Generate `sample_logs.zip` and analyze it, displaying results in text format. Ensure Step 3 is executed before running this cell.

In [None]:
from click.testing import CliRunner

if 'run_triage' not in globals():
    raise NameError("run_triage is not defined. Please run Step 3 first.")

# Use CliRunner to invoke run_triage programmatically
runner = CliRunner()
result = runner.invoke(run_triage, ['sample_logs.zip', '--output-format', 'text', '--generate-sample'])
print(result.output)

if result.exception:
    print(f"Error: {result.exception}")

## Step 5: Test Sample Data (JSON Output)

Generate `sample_logs.zip`, analyze it, and save the report as `report.json`. Ensure Step 3 is executed before running this cell.

In [None]:
from click.testing import CliRunner

if 'run_triage' not in globals():
    raise NameError("run_triage is not defined. Please run Step 3 first.")

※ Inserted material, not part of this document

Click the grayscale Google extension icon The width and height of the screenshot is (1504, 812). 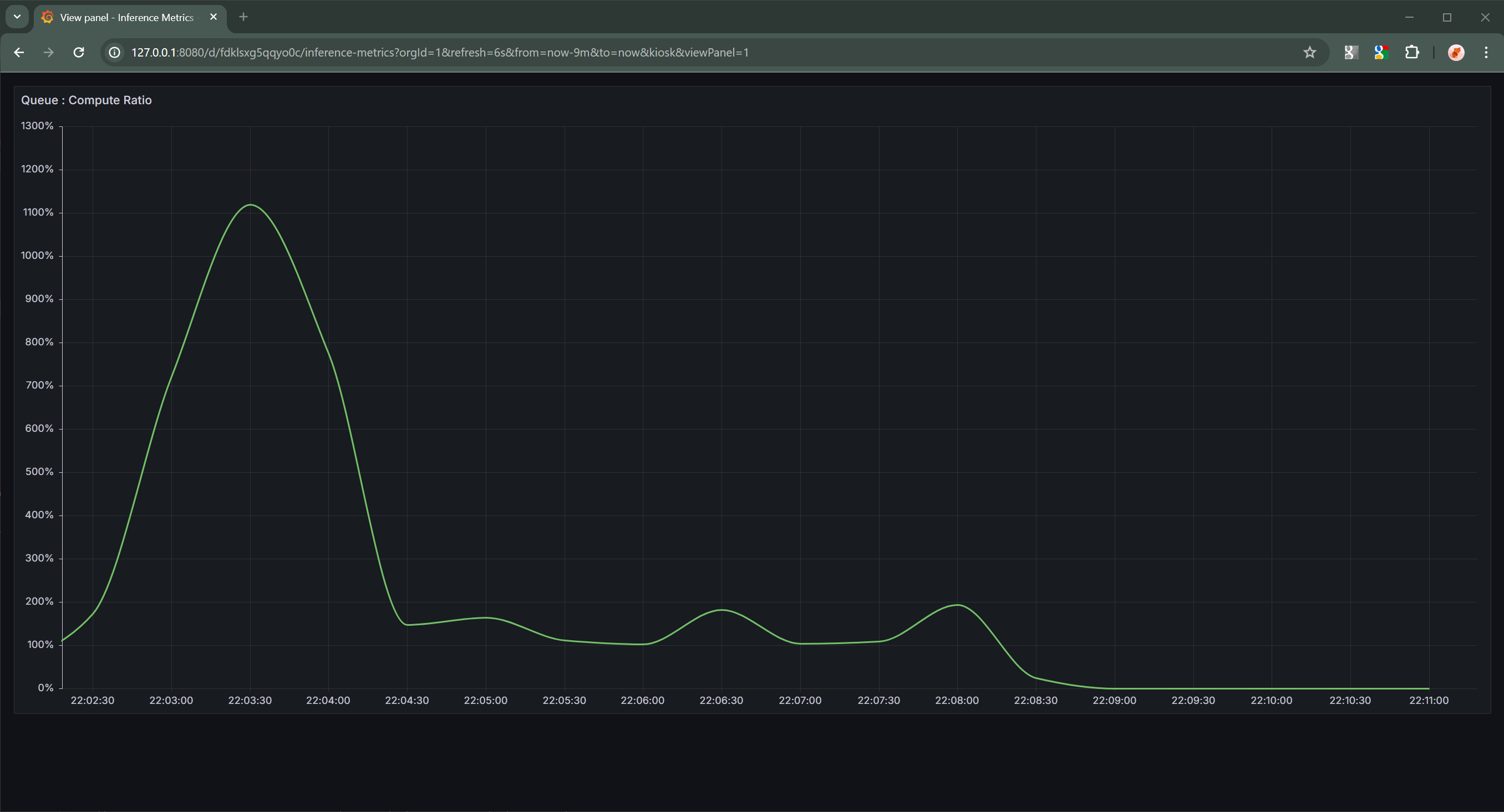click(1350, 53)

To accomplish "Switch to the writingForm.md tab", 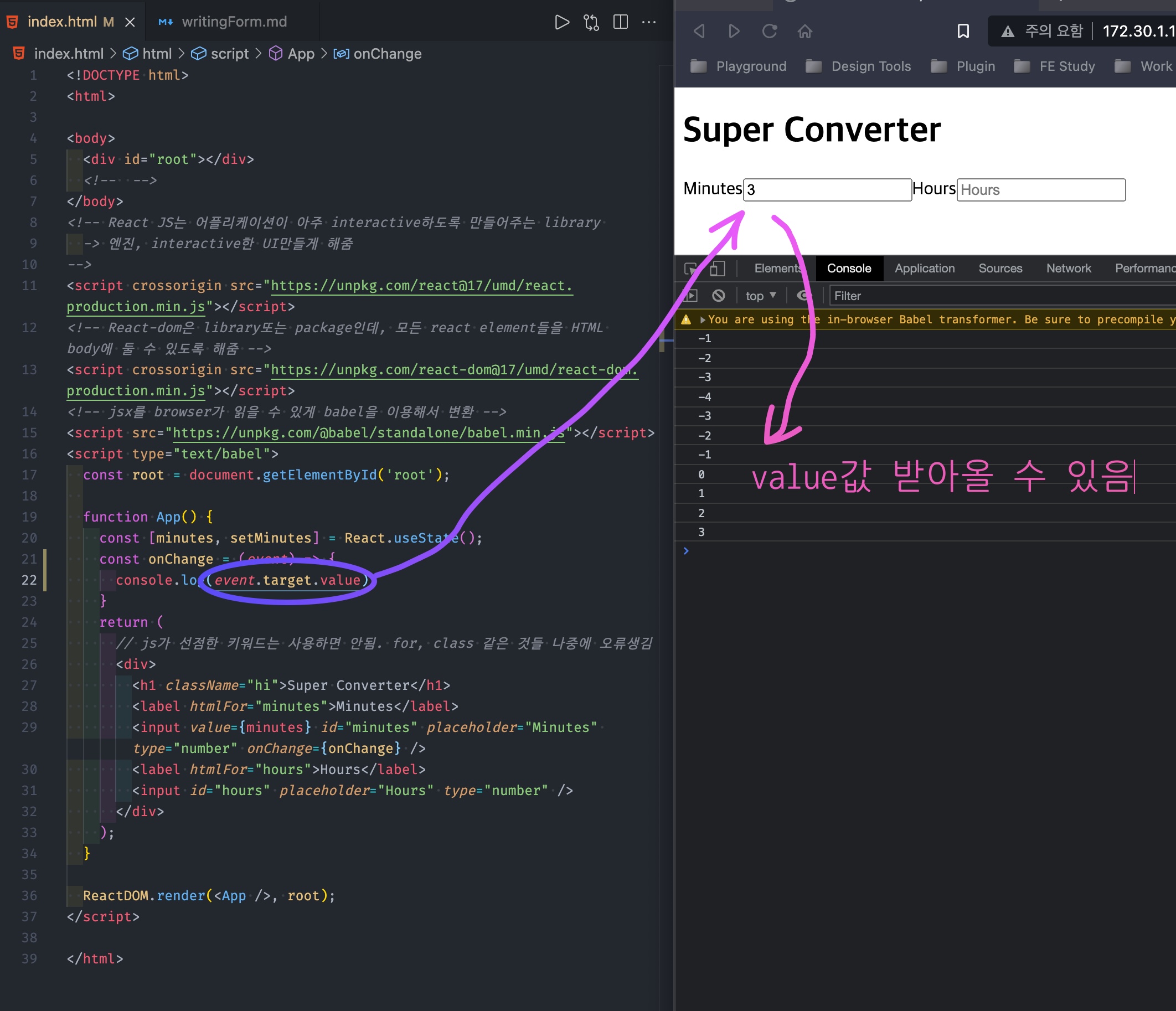I will click(234, 22).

# Use CliRunner to invoke run_triage programmatically
runner = CliRunner()
result = runner.invoke(run_triage, ['sample_logs.zip', '--output-format', 'json', '--output-file', 'report.json', '--generate-sample'])
print(result.output)

if result.exception:
    print(f"Error: {result.exception}")

if os.path.exists('report.json'):
    with open('report.json', 'r') as f:
        print(f.read())

## Step 6: Programmatic Use

Use core functions directly to demonstrate modularity with sample data.

In [None]:
zip_path = generate_sample_data()
with tempfile.TemporaryDirectory() as temp_dir:
    log_files = extract_zip(zip_path, temp_dir)
    all_issues = []
    for log_file in log_files:
        issues = scan_logs(log_file)
        all_issues.extend(issues)
    if all_issues:
        report = generate_report(all_issues)
        output_report(report, 'text')

## Next Steps & Future Enhancement Ideas

- **Testing**: Use Steps 4 and 5 to test with sample data, or Step 6 for programmatic use. Ensure Step 3 is run before Steps 4 and 5.
- **Customization**: Modify the `PromptTemplate` for specific error types or add more sample logs.
- **Extend for Your Logs**: Leverage this notebook’s functionality (e.g., `extract_zip`, `scan_logs`, `get_ai_recommendation`) to create a tailored log analyzer. Replace `sample_logs.zip` with your ZIP file, adjust regex patterns in `scan_logs` for domain-specific errors, or enhance the `PromptTemplate` for custom context.
- **Incorporate Troubleshooting Guides**: Append a troubleshooting guide to the `PromptTemplate` or preprocess it into the pipeline. For example, parse guide steps and include them in `get_ai_recommendation` for precise solutions.
- **Scalable Approach with Embeddings and Vector Search**: Transform this into a scalable solution using embeddings and vector search.